The lens has a zoom lever that is common in videocameras, and is a welcome addition here as it allows for more fluid zooming than with the lens ring. However, it could be limiting if you try to zoom in or out very slowly. I am not impressed by the stabilization – I find it works better with vertical movements (tilt) than with horizontal movements (pan).
The files produced are sharp and have vibrant colors. I noticed some purple fringing on the trees, but it is a common issue for a lot of sensors. The dynamic range is also very good and shows the potential of the APS-C sensor.
Below you can find a brief montage of the images we shot in the Alps at the Gran Paradiso National Park.
Other Features: Scene Modes, Panorama Mode, and more…
As with every Sony NEX, the 3N is overflowing with useful scene modes designed for beginners, as well as two Auto modes. In the Scene Selection menu, you’ll find options such as: landscape, macro, sports action, sunset, night portrait, night scene, hand-held twilight, anti-motion blur, and portrait. This menu is easily accessible from the electronic mode dial.

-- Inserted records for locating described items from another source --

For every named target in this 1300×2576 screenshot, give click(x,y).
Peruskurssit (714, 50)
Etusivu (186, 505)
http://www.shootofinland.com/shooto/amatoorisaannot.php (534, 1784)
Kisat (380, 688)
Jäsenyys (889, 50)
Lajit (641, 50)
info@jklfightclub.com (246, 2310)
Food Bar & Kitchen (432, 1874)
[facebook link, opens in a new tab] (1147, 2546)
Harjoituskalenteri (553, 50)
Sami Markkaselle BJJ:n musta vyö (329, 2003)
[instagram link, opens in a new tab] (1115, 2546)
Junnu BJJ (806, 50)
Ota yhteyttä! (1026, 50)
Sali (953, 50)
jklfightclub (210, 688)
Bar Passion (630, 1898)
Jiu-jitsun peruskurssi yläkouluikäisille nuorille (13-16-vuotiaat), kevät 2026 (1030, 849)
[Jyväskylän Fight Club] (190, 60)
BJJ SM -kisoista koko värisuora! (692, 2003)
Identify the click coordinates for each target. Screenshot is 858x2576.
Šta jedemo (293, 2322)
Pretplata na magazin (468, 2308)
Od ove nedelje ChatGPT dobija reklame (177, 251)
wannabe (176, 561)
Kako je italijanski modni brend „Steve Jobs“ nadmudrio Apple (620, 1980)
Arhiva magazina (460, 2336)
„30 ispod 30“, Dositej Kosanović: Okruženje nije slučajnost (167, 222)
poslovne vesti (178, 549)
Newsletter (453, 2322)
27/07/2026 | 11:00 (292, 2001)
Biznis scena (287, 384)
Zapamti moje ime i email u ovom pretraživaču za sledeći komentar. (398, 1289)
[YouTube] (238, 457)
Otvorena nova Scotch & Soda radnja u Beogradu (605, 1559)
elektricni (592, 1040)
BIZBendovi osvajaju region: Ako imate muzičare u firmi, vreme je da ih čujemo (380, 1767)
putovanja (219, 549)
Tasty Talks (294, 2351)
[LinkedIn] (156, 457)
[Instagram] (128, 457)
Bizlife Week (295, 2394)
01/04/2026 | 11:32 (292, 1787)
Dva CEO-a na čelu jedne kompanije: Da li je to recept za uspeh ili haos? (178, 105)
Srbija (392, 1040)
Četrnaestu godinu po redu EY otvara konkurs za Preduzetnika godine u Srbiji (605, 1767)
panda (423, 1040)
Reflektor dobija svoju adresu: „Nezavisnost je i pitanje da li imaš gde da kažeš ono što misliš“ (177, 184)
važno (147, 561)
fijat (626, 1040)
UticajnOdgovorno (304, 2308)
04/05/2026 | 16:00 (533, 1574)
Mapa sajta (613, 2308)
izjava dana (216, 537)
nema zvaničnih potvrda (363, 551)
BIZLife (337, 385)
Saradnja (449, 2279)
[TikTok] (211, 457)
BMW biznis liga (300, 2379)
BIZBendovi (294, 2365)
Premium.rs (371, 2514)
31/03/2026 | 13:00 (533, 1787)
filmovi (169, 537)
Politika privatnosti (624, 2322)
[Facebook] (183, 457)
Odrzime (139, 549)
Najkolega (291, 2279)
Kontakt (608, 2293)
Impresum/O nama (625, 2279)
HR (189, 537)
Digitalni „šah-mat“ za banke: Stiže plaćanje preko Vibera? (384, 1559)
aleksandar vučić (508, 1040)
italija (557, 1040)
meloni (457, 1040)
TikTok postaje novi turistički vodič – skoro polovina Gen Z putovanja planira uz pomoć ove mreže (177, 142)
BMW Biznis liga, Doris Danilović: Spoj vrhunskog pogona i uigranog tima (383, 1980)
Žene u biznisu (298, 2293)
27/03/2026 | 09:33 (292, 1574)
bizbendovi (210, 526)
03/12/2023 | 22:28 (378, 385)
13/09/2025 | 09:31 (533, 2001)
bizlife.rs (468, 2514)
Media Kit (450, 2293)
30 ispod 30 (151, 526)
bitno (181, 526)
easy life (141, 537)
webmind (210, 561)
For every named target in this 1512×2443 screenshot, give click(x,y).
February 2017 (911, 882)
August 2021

Likewise, there are a series of Picture Effects ranging from toy camera to retro photo to rich black and white. However, unlike on the NEX-5K, you must first change your image quality to JPG Fine before you can use these picture effects – a real pain in you are in a hurry to take a photo. Since these effects are laborious to access, I cannot see many beginners going out to their way to use them.
The panorama mode is, as always, flawless. It allows you to take a 180 degree panorama of a scene simply by steadily sweeping the camera from left to right. Below are a couple of examples from the Parco del Gran Paradiso in Italy. (Note: The resulting images will always be JPGs.)
There are also a handful of other interesting functions such as Smile Shutter, which makes the camera take a photo when it detects a smile, and Soft Skin Effect for portraits.
What I like about the NEX-3N:
- Small, portable, minimalistic and physically discreet
- Excellent image quality (dynamic range, high ISO, colour reproduction)
- Amazing video quality
- Straight-foward menu system that is easy to learn
- Tilting LCD screen useful for awkward angles or situations in which you find yourself in direct sunlight
- Loads of extra features including scene modes, HDR shooting, DMF focusing, and more
What I don’t like about the NEX-3N:
- Lacking a viewfinder which makes framing images challenging in broad daylight
- The shutter is noisy, so don’t attempt any super-stealthy ninja photography
- You have to change image quality to JPG Fine to use some functions such as Auto HDR and Picture Effect which can be laborious.
- Some menu digging is required for certain functions such as Format, Picture Effect, and Focus
The Sony NEX-3N is the perfect camera for those just beginning to toy with the idea of turning photography into a serious hobby. It offers the flexibility of interchangeable lenses and manual controls, but maintains all the user-friendly functions a beginner could appreciate such as two Auto modes, scene selection, picture effects and more. It is small, lightweight, discreet and fun to use, especially when you start to experiment with the excellent video mode. Plus, the image quality leaves nothing to be desired. If you are looking for a versatile camera at a very competitive price, the NEX-3N would make an excellent companion!